The office space can be provided in suitably blocked locations by, for example, converting the present board room to office use and providing a board room and an R.E. office in another location instead of their present locations. The additional professional and secretarial staff would be housed in this expanded office space. Their salaries represent no significant pertur­bation to our financial structure, as the need for and hiring of them would be geared to membership and thus to operating budget.

The additional R.E. and office space could be supplied in any of several ways:

  1. Rental of adjacent building space
  2. Provision of additional housing on our present property by means of
    1. “Portable” classrooms
    2. building of cottages
    3. additions to present building
    4. construction of a “Youth” building, probably at lower end of the parking lot.

At present, no adjacent building space is available. Portable classrooms seem unacceptable on both esthetic and fiscal grounds. Cottages would be esthetically acceptable but somewhat impractical because of the dispersion of usable space. Additions to the present building would raise objections on esthetic grounds, but might in fact be accomplished in an esthetically acceptable way. The same applies to a separate youth building.

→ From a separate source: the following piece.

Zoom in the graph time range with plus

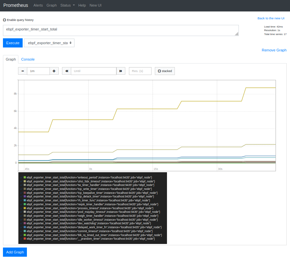[x=54, y=71]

In consideration of the “important numbers” mentioned above, and with the further “educated guess” that 15 pupils per classroom is a good working figure as an average over various classroom sizes and attendance figures, and recognizing that a Youth building needs its own assembly hall which could double as a worship room, gymnasium, etc., the following requirements were agreed on for either a Youth building or additions to the present building:

R. E. Office
Board room
6 classrooms
Assembly-worship-gym room (large, e.g. 40 x 80 ft)
Storeroom
Additional parking (9)
Full air-conditioning

All of this would run to a building floor area of from 8 to 1,000 sq ft (vs 22,000 now!). On the basis of estimated dollars/ft as lightly researched” by several of us, plus an allowance for special foundation and drainage problems, we think that the figures specially worked up by Roy Forehand are reasonable though perhaps a bit conservatively high which, in view of steadily rising costs, is quite proper. With our own extrapolation to the larger size Youth building and for air-conditioning these are:

For 6,400 sq ft in a Youth building…………………………………..$125,000
For 9,400 sq ftin additions to the present building ……………..190,000
For 9,600 sq ftYouth building…………………………………………….170,000

Evaluation of Youth building or additions idea:

For this $170,000 spent on the primary purpose of achieving a better balance, we gain only “nice-to-have-things” plus these basic expansions:

(1) 50 to 100 members more per service in sanctuary
(2) the additional office space

Thus, it appears to the committee that, at this moment, we have no really acceptable solution to the problem of accommodating 1200 in present location, though 900 to 1,000 could be comfortably accommodated in the present facility in three services carefully scheduled and programmed

In SUMMARY the main points reduce to the following: The sanctuary capacity cannot be expanded in any reasonable way. It could be used to maximum capacity by adding to the R.E. facilities (primarily), either by construction of a Youth building or by additions to the present building, at a cost well in excess of $100,000 and probably nearer $170,000. This large expenditure is considered ill-advised because it would only increase the use of the of sanctuary by 50 to 100 members per service. Thus it appears that expanding the R.E. facilities to achieve a balance which would permit accommodation of an average sanctuary attendance of 1200 in three services, is not desirable for reasons of accommodating growth alone. One reason is that if the present R.E. plant be taken as the limiting factor, an average attendance of 900 to 1,000 in the sanctuary can be accommodated in three services within the present facility at the probable cost, only, of converting the board room to office space. (A method of achieving balance which the committee has not considered is a reduction of the R.E. program, such as elimination of the upper three grade levels – a system presently used in the Plandome church, I am told.